第19話 最大の話題提供者は原田瑛子

瑛子が隅の席に雨宮を誘って話し出した。


「由美子さんの役やったやろ。難しいだけでなく、困ってしまったの。やってたら、由美子さんの気持ちがようわかってきて、女同士やろ。今度はハシケンの気持ちもようわかってきて。切のうなってね。切のうなったら、なんだかハシケンを好きになってしまって…。誘ったの。ハシケンの気持ちは学生時代からわかっていたし。女って自分を好いてくれる人はどこか離したくないのね。出来るだけ囲っときたいのね。そのくせ言い寄られるとつれなくするの。女って残酷な生き物よ。だから私は肝心な人も決められないで、希望じゃなかったけど生涯独身。由美子さん映画館のせいにしてるけど違うと思う。その時ただ燃えたのよ。その気持ちわかるでしょう。雨ちゃん、あそこのとこの脚本、よう書けてるわ。さすが作家さんやと思った。ハシケンは映画館が上手く行ってなくて、由美子さんにおんぶに抱っこやったから、いじけちゃって手を出した。手の出し方が間違ったのよ。手を出すのは他の女によ。そしたらイーブンになって由美子さんは楽になれたのに」


雨宮に酒を注がせて、瑛子は話を続けた。


「ハシケン『うんー』とか唸るから、『やられたらやり返してスッキリしたらええやんか。何時までもウジウジして。由美子さんも可哀想やわ。私ってそんなに魅力ない?』」と言ってやったの。ハシケンはこう答えたわ。『瑛ちゃん、おおきに、そないゆうてもうて、男として自信のうなってたけど、男冥利に尽きるわ。せやけど、俺はやり返すと言うのは、なんや好きやないねん。あいつは俺に愛想を尽かしとるけど、俺はまだ未練残してる』それ聞いてね、由美子さんに嫉妬した。あの時抱いて欲しかったわ。ハシケンも雨ちゃんもいい格好しいのあかんたれや」と、瑛子は雨宮の胸に顔を寄せて泣きじゃくりだした。


それを見て「ようー!御両人」と伊助が囃したので、瑛子は泣き止んで、「伊助、私を抱く勇気あっか」と、追いかける振りをした。


「俺は気の強い女は、嫁さんでたくさん」と言ったので、皆は笑ってお開きとなった。





***


2013年、11月、『2年11組古希の会』が行われ、50名中22名が出席した。幹事の労を取ったのは五郎であった。生きていたら出席したであろう何人かの名前が読み上げられ、その中に高橋健一の名前があった。

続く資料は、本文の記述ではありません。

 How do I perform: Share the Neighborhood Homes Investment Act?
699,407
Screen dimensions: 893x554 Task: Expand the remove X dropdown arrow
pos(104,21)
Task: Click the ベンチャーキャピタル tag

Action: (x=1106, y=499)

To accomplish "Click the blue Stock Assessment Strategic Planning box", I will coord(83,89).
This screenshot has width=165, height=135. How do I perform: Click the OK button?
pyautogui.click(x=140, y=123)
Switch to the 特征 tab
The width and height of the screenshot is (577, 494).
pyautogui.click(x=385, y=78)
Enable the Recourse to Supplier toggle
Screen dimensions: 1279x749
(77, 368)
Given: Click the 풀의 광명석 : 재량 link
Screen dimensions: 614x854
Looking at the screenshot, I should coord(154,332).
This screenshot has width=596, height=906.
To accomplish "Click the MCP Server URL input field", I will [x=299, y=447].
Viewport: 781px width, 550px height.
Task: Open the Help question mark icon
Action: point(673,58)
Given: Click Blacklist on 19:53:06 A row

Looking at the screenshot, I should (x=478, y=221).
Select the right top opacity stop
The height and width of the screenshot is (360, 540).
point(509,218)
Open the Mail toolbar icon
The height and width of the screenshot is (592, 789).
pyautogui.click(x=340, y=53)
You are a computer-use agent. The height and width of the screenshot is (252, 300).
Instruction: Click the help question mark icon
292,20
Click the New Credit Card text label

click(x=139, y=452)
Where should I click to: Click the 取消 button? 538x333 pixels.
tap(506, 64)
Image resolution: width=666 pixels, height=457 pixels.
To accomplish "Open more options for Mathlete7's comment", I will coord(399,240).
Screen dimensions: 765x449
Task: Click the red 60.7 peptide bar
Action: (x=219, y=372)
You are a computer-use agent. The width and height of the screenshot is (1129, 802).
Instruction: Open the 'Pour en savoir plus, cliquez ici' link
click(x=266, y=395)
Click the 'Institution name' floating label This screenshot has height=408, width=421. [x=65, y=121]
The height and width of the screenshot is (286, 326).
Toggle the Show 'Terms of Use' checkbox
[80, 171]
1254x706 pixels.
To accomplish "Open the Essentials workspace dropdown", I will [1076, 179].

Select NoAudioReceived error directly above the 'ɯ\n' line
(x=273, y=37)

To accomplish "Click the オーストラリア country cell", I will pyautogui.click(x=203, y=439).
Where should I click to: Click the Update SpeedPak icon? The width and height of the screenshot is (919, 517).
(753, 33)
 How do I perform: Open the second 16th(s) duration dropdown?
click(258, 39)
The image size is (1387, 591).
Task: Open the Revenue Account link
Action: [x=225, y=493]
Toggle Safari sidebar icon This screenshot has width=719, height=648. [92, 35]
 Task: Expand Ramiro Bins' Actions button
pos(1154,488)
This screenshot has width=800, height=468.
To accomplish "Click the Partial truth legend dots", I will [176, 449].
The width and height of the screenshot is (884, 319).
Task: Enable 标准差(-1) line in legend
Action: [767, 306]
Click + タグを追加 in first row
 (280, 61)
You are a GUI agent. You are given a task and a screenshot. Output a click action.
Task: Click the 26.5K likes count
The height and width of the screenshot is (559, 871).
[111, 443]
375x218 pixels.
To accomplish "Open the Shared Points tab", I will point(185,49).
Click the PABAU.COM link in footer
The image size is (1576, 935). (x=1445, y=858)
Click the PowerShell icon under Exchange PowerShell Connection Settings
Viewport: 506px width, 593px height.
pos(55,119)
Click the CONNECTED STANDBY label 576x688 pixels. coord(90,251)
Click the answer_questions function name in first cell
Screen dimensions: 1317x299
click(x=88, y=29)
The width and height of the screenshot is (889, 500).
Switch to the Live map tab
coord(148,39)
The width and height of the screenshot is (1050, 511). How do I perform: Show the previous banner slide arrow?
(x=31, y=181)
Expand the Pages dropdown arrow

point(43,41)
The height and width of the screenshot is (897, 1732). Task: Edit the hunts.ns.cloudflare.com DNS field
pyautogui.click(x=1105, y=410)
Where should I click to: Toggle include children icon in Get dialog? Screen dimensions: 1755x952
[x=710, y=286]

そして、今回、最大の話題提供者は原田瑛子で、彼女が昨年結婚したことである。結婚相手は35歳若い、テレビドラマのあのイビられる婿殿であった。皆はイビるべく手ぐすねを引いているが、例によって瑛子から30分遅れると電話が入った。


今日、アトラクションとして映画が上演される。あの団令子の映画の題名が分ったのである。1959年仲代達也初主演の『野獣死すべし』 *である。老いてもなお、腕が確かな木本映写技師がそのフィルムを探し出して、映してくれるのである。団令子で、もし見えなかったら、瑛子が自分のを見せると息巻いている。